Clinicians should be familiar with the presentation of coumarin poisoning in patients due to the widespread use of warfarin as a therapeutic anti-coagulant in patients. Being an anti-coagulant, coumarin poisoning will result in a hypocoagulable state in most patients, though some may experience a paradoxical hypercoagulable state due to depletion of functional Proteins S and C. Thus patients may experience epistaxis, gingival bleeding, hematuria, GI bleeding, hemoptysis, and menorrhagia in females, among other manifestations. One severe manifestation is the possibility of in intracranial bleed. Effects typically may be seen within 12-48 hours of intoxication. Diagnosis may be achieved through careful history and physical examination, looking for signs of bleeding such as easy bruising, or in rare cases, coagulative skin necrosis. Laboratory investigations include prothrombin time with international normalized ratio which will generally be elevated in coumarin poisoning. In addition, activated partial thomboplastin (aPTT) should also be obtained. Vitamin K levels, factor levels, and mixing studies may be useful for further clarification.

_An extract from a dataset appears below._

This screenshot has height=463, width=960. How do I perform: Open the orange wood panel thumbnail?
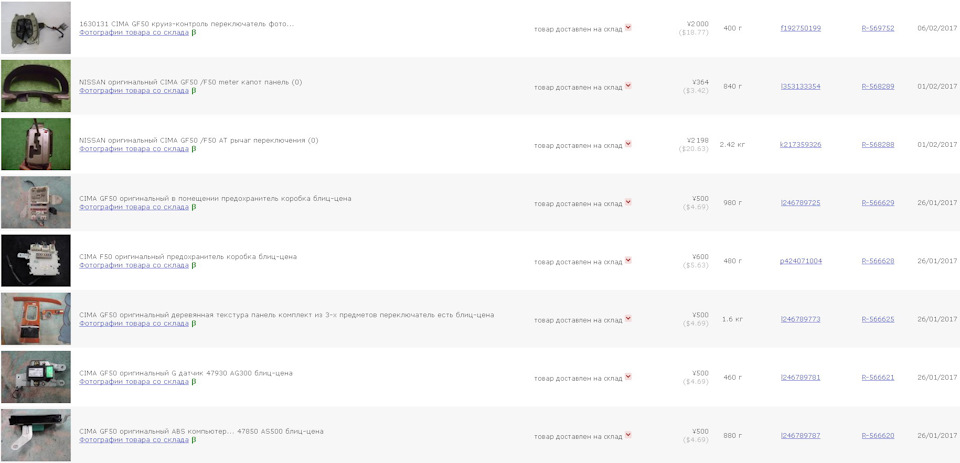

Calciferol, like warfarin, is also an agent used therapeutically in patients. Individuals suffering from toxicity from calciferol based pesticides will present with signs and symptoms of D hypervitaminosis. These include hypercalcemia, abdominal pain, anorexia, nausea, and vomiting, renal insufficiency and renal stones, confusion, lethargy, cardiac arrhythmias, and systemic metastatic calcification, among other features. Clinicians may diagnose calciferol rodenticide poisoning by means of history of exposure to rodenticides in conjunction with high levels of vitamin D or calcium in the patient's plasma and clinical features of D hypervitaminosis.

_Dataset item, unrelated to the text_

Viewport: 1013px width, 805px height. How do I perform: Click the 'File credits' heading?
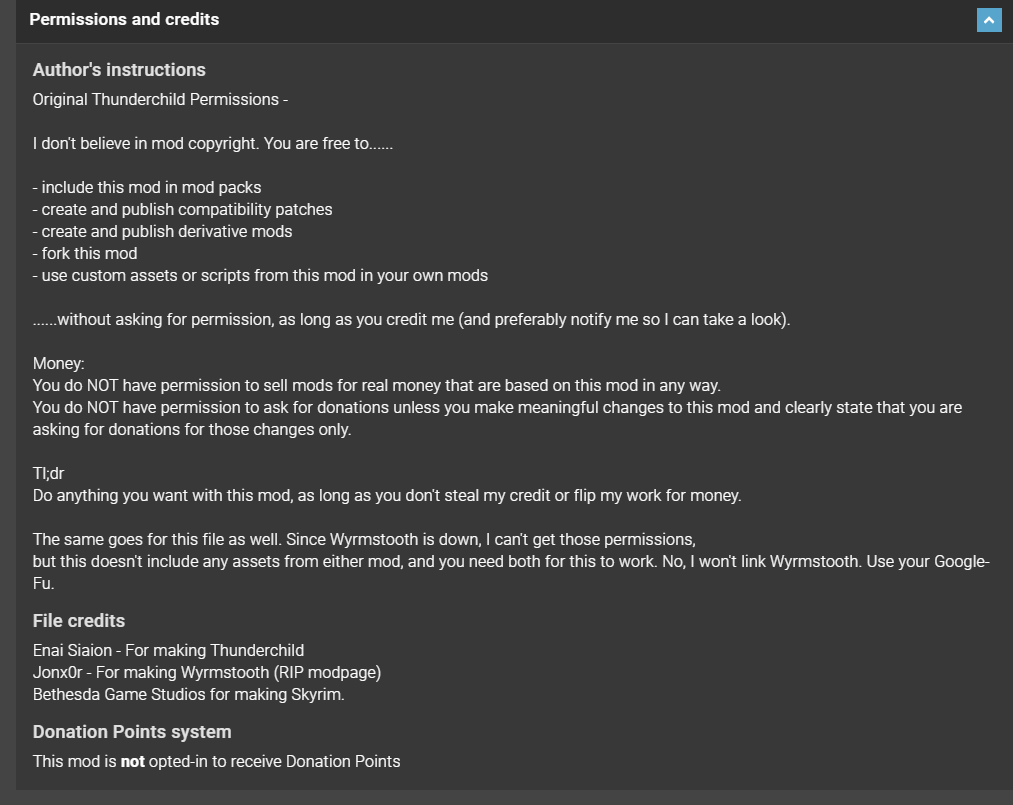(79, 621)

In addition to sedation, chloralose intoxication may present with neurological manifestations including extremity myoclonus, seizures, and coma, heart failure consistent with ischemia, and tracheobronchiolar hypersecretion. Diagnosis should be made by means of a proper history and physical examination, but may be confirmed by means of gas chromatography mass spectroscopy (GCMS) or 1H Nuclear Magnetic Resonance (1H-NMR) of urine or plasma to detect presence of chloralose.
Patients with sodium fluoroacetate poisoning typically present nausea and vomiting, abdominal pain, hypocalcaemia, lactic acid metabolic acidosis, acute kidney injury, hypotension, respiratory depression, and neurological manifestations, including seizures, altered mentation, and coma. Patients may also exhibit non-specific ST changes or prolongation of the corrected QT interval, atrial fibrillation, and ventricular dysrhythmias including ventricular tachycardia and ventricular fibrillation. There is no specific testing for sodium fluoroacetate poisoning, so a high index of clinical suspicion is necessary to diagnose sodium fluoroacetate poisoning from the history and physical examination.